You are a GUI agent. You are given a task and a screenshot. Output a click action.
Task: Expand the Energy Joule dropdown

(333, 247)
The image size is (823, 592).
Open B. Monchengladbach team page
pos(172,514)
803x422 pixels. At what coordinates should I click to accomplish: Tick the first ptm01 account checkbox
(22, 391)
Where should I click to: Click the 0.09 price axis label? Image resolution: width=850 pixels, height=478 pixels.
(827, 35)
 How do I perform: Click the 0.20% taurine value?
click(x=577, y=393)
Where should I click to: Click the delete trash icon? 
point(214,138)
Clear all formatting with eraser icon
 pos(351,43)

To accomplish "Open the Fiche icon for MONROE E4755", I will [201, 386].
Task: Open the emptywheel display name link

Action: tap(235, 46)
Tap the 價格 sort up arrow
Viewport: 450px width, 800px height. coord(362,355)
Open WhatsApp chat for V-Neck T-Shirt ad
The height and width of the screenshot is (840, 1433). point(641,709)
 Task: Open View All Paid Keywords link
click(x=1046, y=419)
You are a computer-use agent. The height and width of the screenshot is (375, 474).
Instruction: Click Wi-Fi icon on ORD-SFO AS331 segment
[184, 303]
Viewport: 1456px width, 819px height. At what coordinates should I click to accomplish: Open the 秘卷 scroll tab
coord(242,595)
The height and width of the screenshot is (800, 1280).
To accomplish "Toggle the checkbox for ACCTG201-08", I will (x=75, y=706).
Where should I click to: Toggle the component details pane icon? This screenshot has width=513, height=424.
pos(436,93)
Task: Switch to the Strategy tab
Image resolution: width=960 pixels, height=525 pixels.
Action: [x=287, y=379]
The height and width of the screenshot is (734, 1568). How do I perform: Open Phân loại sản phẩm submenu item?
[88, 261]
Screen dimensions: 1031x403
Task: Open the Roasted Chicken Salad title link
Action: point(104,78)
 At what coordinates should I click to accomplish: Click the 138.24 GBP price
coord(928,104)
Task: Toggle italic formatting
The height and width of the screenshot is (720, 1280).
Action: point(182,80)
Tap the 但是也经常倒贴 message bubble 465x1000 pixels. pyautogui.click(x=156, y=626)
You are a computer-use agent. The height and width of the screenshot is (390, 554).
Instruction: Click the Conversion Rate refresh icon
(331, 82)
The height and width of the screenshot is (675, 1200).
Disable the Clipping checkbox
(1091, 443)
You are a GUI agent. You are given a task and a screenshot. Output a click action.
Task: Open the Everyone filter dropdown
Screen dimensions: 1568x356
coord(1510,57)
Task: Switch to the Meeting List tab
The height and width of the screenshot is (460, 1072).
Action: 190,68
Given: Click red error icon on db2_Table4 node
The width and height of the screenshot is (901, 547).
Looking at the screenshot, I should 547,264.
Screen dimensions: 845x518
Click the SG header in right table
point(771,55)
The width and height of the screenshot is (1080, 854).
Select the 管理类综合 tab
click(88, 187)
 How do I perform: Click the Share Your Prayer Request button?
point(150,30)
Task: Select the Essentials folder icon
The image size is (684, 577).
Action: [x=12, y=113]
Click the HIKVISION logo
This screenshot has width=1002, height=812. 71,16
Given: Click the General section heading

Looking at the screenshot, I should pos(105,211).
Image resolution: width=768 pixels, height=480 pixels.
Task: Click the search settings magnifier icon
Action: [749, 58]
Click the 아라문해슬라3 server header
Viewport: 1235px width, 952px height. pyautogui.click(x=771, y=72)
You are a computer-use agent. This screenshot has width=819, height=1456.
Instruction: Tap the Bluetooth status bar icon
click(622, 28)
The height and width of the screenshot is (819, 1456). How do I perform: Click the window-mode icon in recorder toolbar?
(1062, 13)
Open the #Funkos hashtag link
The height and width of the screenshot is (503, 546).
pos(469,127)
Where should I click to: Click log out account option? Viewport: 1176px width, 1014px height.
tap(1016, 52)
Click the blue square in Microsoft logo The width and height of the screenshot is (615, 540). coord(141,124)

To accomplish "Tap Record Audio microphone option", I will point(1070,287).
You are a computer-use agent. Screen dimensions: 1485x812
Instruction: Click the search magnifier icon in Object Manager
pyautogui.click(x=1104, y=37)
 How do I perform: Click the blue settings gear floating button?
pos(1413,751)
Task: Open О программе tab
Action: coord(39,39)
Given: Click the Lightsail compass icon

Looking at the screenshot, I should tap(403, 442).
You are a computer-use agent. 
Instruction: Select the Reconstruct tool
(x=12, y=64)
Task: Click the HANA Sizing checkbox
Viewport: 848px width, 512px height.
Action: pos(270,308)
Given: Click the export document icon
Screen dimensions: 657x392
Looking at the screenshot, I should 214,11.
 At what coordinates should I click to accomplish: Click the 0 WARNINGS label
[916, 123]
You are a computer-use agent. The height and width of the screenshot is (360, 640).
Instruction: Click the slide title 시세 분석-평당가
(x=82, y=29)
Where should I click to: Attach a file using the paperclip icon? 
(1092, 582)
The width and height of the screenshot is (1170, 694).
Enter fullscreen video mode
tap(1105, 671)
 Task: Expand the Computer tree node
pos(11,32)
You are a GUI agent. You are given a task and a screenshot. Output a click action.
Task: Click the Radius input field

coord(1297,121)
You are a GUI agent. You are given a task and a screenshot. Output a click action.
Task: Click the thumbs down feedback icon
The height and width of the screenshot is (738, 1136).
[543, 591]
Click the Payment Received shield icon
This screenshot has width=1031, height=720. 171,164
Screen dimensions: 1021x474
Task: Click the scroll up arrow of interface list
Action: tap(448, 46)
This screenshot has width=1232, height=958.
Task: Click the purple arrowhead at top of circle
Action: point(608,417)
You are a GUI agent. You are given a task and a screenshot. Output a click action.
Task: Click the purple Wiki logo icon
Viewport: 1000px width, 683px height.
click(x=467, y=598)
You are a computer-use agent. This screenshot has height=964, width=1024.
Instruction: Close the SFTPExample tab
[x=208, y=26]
•••
PROBLEM: Rewrite the records from the line containing "The height and width of the screenshot is (819, 1456)." through the line containing "(x=12, y=64)", replacing every "computer-use agent" with "GUI agent" and keeping everything else unchanged.

TASK RESPONSE:
The height and width of the screenshot is (819, 1456). How do I perform: Click the window-mode icon in recorder toolbar?
(1062, 13)
Open the #Funkos hashtag link
The height and width of the screenshot is (503, 546).
pos(469,127)
Where should I click to: Click log out account option? Viewport: 1176px width, 1014px height.
tap(1016, 52)
Click the blue square in Microsoft logo The width and height of the screenshot is (615, 540). coord(141,124)

To accomplish "Tap Record Audio microphone option", I will point(1070,287).
You are a GUI agent. Screen dimensions: 1485x812
Instruction: Click the search magnifier icon in Object Manager
pyautogui.click(x=1104, y=37)
 How do I perform: Click the blue settings gear floating button?
pos(1413,751)
Task: Open О программе tab
Action: coord(39,39)
Given: Click the Lightsail compass icon

Looking at the screenshot, I should tap(403, 442).
You are a GUI agent. 
Instruction: Select the Reconstruct tool
(x=12, y=64)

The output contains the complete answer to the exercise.